As far as blogging openly and freely, no one is stopping anyone
from doing that. Freedom of speech is aboout an exchange of ideas.
Expressing frustration with the hire is also freedom of expression.
Ms Marcotte's comments are so far over the top, and so habitually
so, that one has to wonder why her over others. Is she the only
blogger capable of running his blog? If not, then why her? Based on
the availability of bloggers, and the specific choice of Marcotte,
one can reasonably assume that John Edwards (by virtue of the hire)
considers her comments to be acceptable and/or appropriate. Unles
he gets rid of her.
Some may just have to accept the fact that if you become lighting
rod like Ann Coulter, Rush Limbaugh, or Amanda Marcotte, working
for a specific political campaign might be problematic. So McCain's
guy is terrible and yet Edwards gets flack for hiring Marcotte?
It's not fair, but so what? McCain would never part with his guy,
but maybe Edwards would part with Marcotte. If Edwards follows
through with the firing, then so much the better for Edwards, and
so much the worse for McCain.
Maybe John Edwards cares about more than just Donohue. Maybe the
things Marcotte said really are wrong in Edwards eyes. And if
Edwards needs to align himself with folks like Marcotte to get the
nomination, he'll get slaughtered in the genreal elction. So maybe
he's trying not to be short sighted.
The hiring of Marcotte (seemingly to please the base) made me think
Edwards was more of a hack that I thought.

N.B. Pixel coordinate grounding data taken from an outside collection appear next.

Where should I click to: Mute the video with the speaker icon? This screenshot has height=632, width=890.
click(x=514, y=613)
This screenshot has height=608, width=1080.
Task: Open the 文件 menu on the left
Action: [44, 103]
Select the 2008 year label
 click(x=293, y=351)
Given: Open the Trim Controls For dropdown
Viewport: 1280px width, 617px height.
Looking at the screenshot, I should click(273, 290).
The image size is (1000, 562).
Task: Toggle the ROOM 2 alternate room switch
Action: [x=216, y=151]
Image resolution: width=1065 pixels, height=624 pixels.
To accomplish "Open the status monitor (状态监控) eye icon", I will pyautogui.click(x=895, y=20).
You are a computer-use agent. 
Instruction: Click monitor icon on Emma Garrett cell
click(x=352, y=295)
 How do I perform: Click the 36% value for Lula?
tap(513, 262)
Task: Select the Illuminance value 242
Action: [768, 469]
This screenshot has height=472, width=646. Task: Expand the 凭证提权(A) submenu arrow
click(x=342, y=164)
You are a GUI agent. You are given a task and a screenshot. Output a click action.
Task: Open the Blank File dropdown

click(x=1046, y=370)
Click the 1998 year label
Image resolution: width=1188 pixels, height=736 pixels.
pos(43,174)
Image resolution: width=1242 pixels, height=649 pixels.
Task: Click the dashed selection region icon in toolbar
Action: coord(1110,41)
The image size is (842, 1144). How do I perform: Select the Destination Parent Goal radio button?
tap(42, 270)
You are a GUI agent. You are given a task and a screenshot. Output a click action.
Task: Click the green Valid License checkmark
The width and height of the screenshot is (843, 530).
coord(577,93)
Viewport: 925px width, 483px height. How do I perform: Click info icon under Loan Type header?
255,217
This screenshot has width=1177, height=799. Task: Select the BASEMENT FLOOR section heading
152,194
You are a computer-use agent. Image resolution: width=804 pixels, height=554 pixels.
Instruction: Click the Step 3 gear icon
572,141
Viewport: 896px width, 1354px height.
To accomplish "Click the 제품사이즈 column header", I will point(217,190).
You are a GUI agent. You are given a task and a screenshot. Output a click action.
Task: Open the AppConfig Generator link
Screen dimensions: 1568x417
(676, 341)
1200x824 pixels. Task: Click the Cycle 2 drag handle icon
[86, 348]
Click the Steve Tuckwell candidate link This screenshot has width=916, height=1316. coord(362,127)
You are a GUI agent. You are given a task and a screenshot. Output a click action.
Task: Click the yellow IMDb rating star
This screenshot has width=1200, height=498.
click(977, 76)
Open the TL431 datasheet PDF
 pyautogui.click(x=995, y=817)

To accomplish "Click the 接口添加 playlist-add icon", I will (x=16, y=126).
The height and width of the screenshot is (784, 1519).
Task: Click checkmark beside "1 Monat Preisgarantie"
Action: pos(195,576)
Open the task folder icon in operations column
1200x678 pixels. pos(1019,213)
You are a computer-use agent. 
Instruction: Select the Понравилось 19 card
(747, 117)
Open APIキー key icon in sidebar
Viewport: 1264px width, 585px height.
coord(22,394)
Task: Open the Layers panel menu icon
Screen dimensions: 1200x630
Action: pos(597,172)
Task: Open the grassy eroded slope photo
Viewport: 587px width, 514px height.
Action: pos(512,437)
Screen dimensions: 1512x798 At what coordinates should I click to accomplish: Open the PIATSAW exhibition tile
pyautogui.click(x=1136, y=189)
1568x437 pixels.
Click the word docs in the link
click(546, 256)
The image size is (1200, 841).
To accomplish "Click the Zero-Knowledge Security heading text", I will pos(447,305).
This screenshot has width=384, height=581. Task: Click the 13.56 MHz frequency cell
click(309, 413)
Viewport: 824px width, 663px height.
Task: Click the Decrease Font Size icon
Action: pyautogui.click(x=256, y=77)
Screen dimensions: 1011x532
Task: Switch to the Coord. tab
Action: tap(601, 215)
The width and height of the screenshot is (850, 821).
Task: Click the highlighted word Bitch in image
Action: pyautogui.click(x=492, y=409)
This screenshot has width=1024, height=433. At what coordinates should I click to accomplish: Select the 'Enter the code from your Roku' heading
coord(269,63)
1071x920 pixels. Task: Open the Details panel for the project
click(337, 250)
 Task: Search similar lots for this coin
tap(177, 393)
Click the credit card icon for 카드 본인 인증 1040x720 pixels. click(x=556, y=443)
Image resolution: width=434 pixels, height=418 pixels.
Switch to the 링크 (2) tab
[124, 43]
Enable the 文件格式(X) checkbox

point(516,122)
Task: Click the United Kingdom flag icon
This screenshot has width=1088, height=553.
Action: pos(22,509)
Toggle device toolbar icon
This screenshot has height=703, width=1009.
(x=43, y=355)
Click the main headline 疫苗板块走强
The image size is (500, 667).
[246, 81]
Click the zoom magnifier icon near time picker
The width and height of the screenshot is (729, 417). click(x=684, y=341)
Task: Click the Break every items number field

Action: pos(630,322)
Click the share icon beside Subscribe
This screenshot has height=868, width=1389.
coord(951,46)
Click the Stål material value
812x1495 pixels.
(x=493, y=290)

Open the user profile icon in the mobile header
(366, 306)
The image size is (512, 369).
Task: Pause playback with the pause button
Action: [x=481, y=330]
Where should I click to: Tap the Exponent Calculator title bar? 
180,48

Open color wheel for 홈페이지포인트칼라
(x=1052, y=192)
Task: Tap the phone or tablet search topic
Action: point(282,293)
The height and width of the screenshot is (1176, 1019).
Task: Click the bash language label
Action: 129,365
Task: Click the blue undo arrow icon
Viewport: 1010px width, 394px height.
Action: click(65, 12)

But I'm more interested in why bloggers wanted to pile on
Marcotte.
Dave, just pretend her last name is say, Santorum, and you'll get a
better feel for it.
I think Rimfax and Marcvs hit it exactly right. The problem
wasn't necessarily with Marcotte's opinions, it was how she
expressed them. Just because you're posting your opinions on a blog
does not mean that people won't find your spittle-flecked ranting
offensive - a blog is just speech, and we hold people responsible
for their speech every day. Marcotte's blog postings frequently
sounded unhinged and foul - you have to wonder about the bloggers
who can't express themselves without constant recourse to "fuck" -
I mean, I use "fuck" as an expletive, but not all the time, and not
all the time in political discourse, you know? It's adolescent. If
she were a coworker and expressed herself that way, she'd be the
office nutcase. Out of all the lefty bloggers, this is who the
Edwards people picked? Did they read the blog? Or do they think
that all bloggers sound like that?
A lot of the lefty blogs are fulminating about Rush and Coulter and
Hannity et al and how awful they are. Differences: those three do
not use constant profanity (and you know, there are lots of people
out there who really don't like to hear it), and those three have a
schtick, a routine, a POV - everyone knows that they say what they
say on purpose, and anything that shocks or offends or outrages is
calculated to do exactly that. That's why they are commentators and
not campaign representatives. When you hear those three you might
think - she's mean, he's racist, he's a Republican toady. When you
read Pandagon, you think, "she's fucking nuts."
Rarely is the question asked: What role did Hillary play in this hyperbole?
"If Edwards is willing to give him veto power over his
hires, he might as well hang it up and open a salon in
Appalachia."
We should be so lucky.
Edwards is no hack. He (Edwards) is in fact a bigoted, white southern, KKK catholic hating male.